EXERCISE DESCRIPTION —
Transcribe the rest of the listing below, starting with the line that contains "Task: Click the volume speaker tray icon" and ending with the last line, exactly as written.

DATA —
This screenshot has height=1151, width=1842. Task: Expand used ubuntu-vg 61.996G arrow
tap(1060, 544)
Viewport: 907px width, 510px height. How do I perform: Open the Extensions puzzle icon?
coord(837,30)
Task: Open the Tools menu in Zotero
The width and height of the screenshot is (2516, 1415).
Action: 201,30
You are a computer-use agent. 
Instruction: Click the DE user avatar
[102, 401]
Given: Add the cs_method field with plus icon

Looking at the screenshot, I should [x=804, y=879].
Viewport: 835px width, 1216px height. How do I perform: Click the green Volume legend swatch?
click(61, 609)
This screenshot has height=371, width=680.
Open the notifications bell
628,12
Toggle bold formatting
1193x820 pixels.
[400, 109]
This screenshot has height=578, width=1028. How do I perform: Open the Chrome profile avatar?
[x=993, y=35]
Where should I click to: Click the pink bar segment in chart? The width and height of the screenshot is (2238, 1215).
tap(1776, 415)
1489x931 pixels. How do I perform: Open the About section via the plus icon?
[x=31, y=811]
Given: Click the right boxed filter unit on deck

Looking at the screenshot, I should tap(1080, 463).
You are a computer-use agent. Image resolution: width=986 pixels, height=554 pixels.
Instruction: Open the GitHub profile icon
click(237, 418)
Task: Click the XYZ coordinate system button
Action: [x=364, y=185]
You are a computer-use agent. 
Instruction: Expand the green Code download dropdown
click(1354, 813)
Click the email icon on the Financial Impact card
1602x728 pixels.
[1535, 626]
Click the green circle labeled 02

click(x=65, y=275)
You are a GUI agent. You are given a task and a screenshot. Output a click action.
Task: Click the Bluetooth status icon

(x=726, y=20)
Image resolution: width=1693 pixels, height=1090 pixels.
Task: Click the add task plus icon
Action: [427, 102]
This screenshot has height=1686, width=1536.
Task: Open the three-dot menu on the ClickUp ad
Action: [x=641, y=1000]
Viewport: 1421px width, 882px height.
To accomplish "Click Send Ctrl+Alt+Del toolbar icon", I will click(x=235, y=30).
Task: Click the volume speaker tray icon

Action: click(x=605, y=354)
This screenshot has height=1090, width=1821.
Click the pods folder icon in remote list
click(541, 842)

SOLUTION FOR THIS PROBLEM —
Task: Click the volume speaker tray icon

Action: click(x=605, y=354)
This screenshot has height=1090, width=1821.
Click the pods folder icon in remote list
click(541, 842)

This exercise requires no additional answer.